Summer Intensive: Ballet students study with top dancers
Published 9:39 am Saturday, June 10, 2017
Forty-four students and five guest dancers have spent the past week studying with acclaimed dancers Amanda McKerrow and John Gardner at the Andalusia Ballet’s Summer Intensive.
McKerrow and Gardner are a husband-and-wife team who spent most of their stage careers with American Ballet Theatre in New York City. McKerrow joined ABT under the direction of Mikhail Baryshnikov in 1982, and became a principal dancer in 1987.
Gardner joined ABT in 1978, and was promoted to soloist in 1984.
In 1991, he joined Baryshnikov’s White Oak Dance Project, dancing with the company for five years in the United States, Europe, Asia, South America and Australia. He returned to ABT in 1996.
The pair now travel and work as teachers and coaches. McKerrow said they learned about Andalusia Ballet through their colleague Wes Champion, with whom they danced in New York.
“I knew Wes taught here, and he liked Meryane so much,” she said of Andalusia Ballet founder Meryane Martin Murphy. “We are always on the lookout for people who are of like minds, who are doing things for the right reason. It’s like getting at the heart of what we do.
“Surprisingly, that isn’t always the case. A lot of times, in the bigger schools, it because about getting as many students as possible,” she said. “Smaller schools can stick to their own values.”
McKerrow also taught here three summers ago.
“I found (in Murphy) a like mind, someone who really cares about children and students,” she said. “It’s not only teaching people how to dance, but also giving them wonderful skills to be good people. This time, we both could come and teach.”
Murphy also invited five professional male dancers to participate in Summer Intensive, and added a pas de deux class to help Andalusia Ballet dancers become accustomed to dancing with a partner. While Andalusia Ballet actually hired the professional male dancers to be here, an added advantage for them was the opportunity to study with Gardner and McKerrow, Murphy said.
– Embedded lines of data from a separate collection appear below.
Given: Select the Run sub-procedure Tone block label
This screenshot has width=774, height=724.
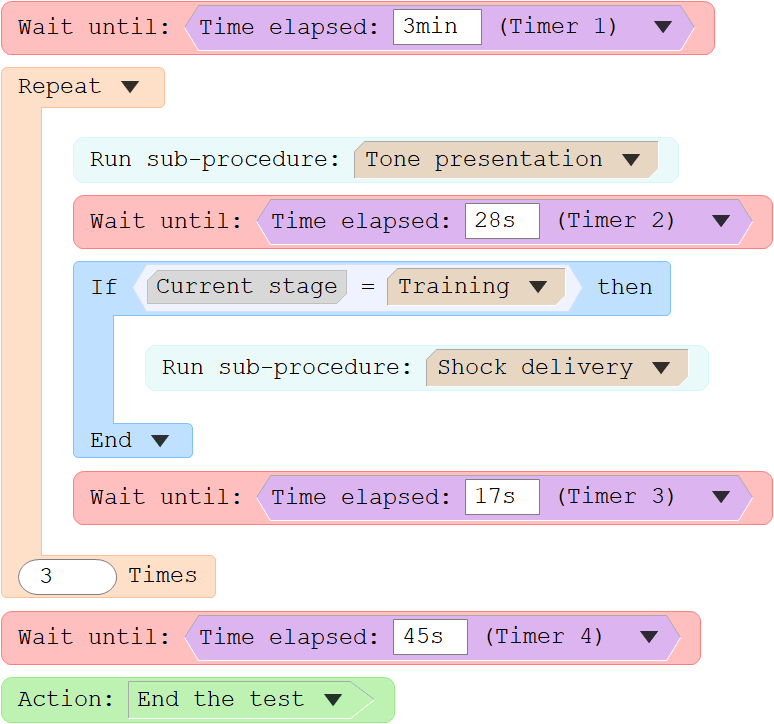Looking at the screenshot, I should [x=215, y=160].
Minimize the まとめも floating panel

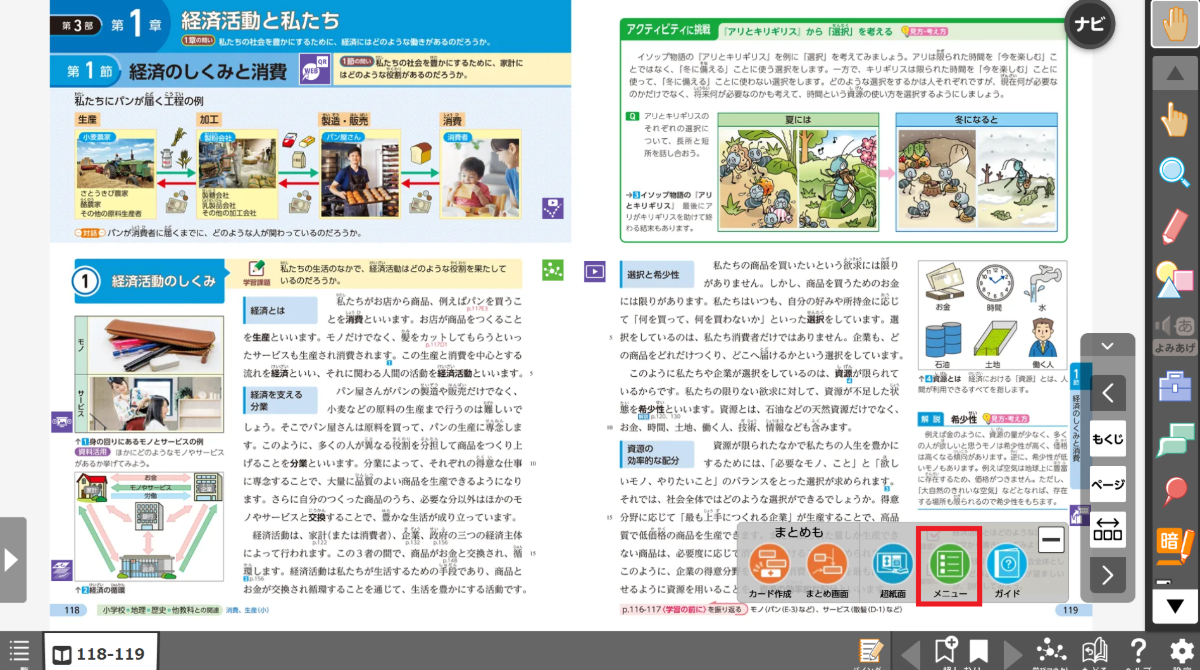click(1051, 541)
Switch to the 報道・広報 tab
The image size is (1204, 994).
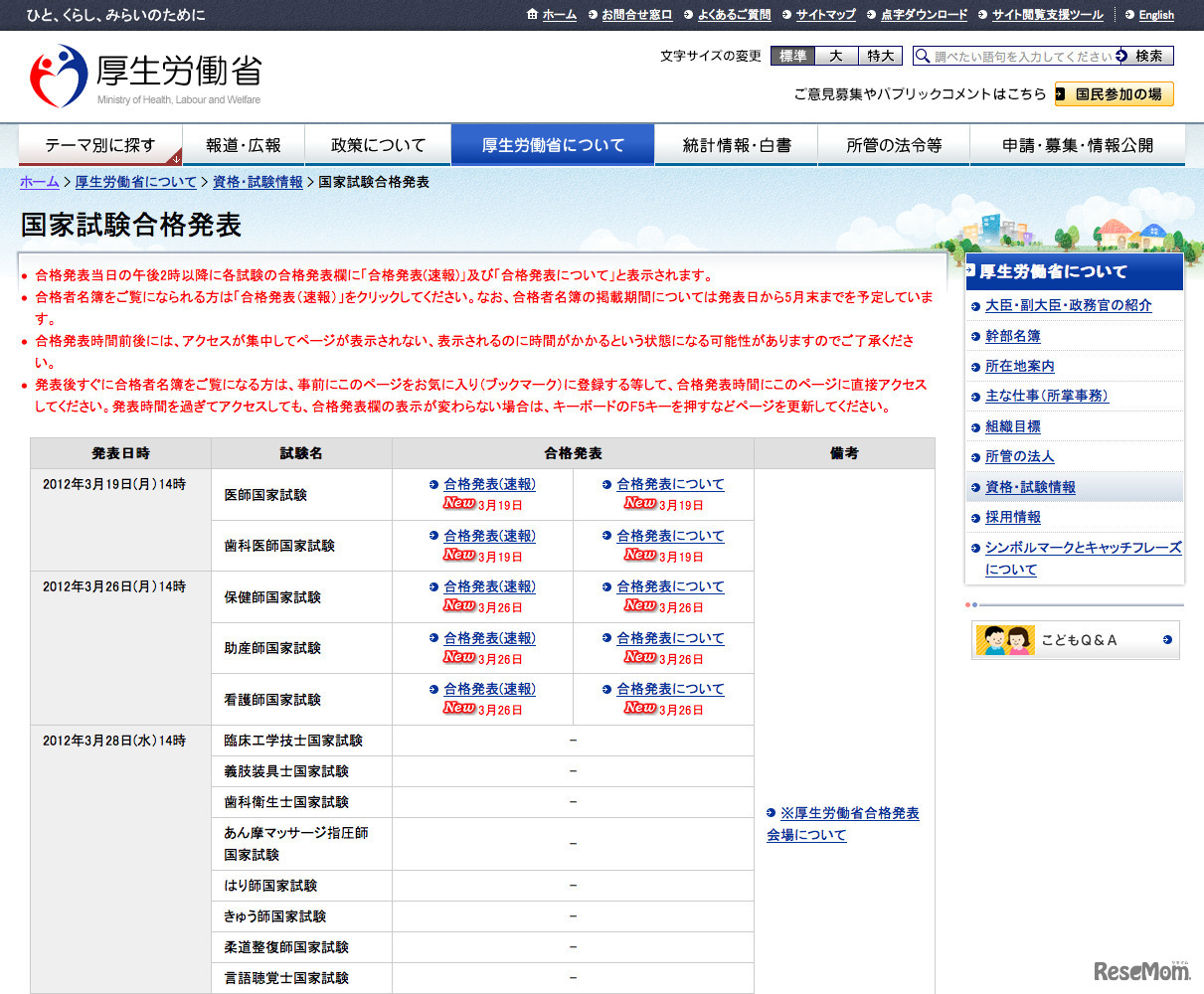[x=244, y=143]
“I loved what Meryane did with that,” McKerrow said. “It’s always difficult to have males to partner young dancers.”
Murphy said, “Having guest professionals lifts the level of the intensive and provides an opportunity to do advanced partnering.”
Summer intensives are important, McKerrow said, because students have an opportunity to learn from a different perspective.
“We’re like that substitute teacher who comes in and says what the main teacher has been saying all year,” she said. “It can click sometimes when it’s presented, or heard differently.”
Murphy said it also gives young dancers an opportunity to challenge themselves with hard work, and to bond as a group as they support and encourage each other.
McKerrow and her husband spend much of their lives travelling, but have a home address in northeastern Vermont.
“It’s a very balancing place when we do get there,” she said. “We clear our minds and relax in a way that with all of the crazy travel, we need.”
In addition to daily classes, Summer Intensive included social outings. Tim and Katherine Dantz hosted an outing for the older students at their house on Gantt Lake Tuesday evening. Huey and Alicia Morgan hosted the guest dancers at their home on Wednesday; and Chrissie and Kevin Duffy hosted a pool party for the group Thursday evening at the home of George and Sister Barnes.
Murphy said dancers also have enjoyed spend-the-night parties, and have spent time soaking their feet in Epson salts and buckets of ice water together.